• _Pixel coordinate grounding data_:
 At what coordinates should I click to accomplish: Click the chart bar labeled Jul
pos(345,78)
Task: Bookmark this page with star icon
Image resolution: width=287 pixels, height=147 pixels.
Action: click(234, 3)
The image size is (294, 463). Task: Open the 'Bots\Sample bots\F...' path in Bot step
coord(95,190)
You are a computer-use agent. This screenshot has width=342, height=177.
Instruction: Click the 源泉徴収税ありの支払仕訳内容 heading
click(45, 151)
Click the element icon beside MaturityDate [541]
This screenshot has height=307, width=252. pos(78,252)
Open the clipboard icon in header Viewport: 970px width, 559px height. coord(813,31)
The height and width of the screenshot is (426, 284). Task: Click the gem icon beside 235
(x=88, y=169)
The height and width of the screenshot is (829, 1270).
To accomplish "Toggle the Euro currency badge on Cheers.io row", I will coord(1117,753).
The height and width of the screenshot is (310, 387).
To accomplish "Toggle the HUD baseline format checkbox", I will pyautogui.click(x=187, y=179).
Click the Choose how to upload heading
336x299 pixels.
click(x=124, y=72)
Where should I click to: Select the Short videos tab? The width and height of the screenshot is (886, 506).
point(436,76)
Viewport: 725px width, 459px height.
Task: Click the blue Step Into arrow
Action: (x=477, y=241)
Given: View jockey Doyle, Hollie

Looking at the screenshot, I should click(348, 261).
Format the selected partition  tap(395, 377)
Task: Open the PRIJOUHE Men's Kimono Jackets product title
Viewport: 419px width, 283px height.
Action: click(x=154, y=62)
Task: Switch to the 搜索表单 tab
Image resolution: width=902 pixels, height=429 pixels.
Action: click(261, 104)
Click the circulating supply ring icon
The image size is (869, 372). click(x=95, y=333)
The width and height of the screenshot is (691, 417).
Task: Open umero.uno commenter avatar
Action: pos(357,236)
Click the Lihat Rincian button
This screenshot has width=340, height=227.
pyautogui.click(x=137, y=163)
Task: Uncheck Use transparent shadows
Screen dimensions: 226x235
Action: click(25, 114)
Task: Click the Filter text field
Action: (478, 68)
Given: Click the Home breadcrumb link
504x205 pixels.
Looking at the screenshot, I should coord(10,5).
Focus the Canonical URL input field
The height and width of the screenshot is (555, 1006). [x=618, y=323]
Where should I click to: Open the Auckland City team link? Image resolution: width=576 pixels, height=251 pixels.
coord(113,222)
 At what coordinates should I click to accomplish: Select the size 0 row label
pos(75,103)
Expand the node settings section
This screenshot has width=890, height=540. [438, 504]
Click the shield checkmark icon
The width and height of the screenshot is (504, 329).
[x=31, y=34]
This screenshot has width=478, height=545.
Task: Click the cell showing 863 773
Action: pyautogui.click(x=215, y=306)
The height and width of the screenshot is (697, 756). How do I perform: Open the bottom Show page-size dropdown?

• _WHAT YOU SHOULD DO_: From the line that contains "Focus the Canonical URL input field" through the last line of the records above, copy every line exactly and leave out the rest.

• _EXPECTED OUTPUT_:
Focus the Canonical URL input field
The height and width of the screenshot is (555, 1006). [x=618, y=323]
Where should I click to: Open the Auckland City team link? Image resolution: width=576 pixels, height=251 pixels.
coord(113,222)
 At what coordinates should I click to accomplish: Select the size 0 row label
pos(75,103)
Expand the node settings section
This screenshot has width=890, height=540. [438, 504]
Click the shield checkmark icon
The width and height of the screenshot is (504, 329).
[x=31, y=34]
This screenshot has width=478, height=545.
Task: Click the cell showing 863 773
Action: pyautogui.click(x=215, y=306)
The height and width of the screenshot is (697, 756). How do I perform: Open the bottom Show page-size dropdown?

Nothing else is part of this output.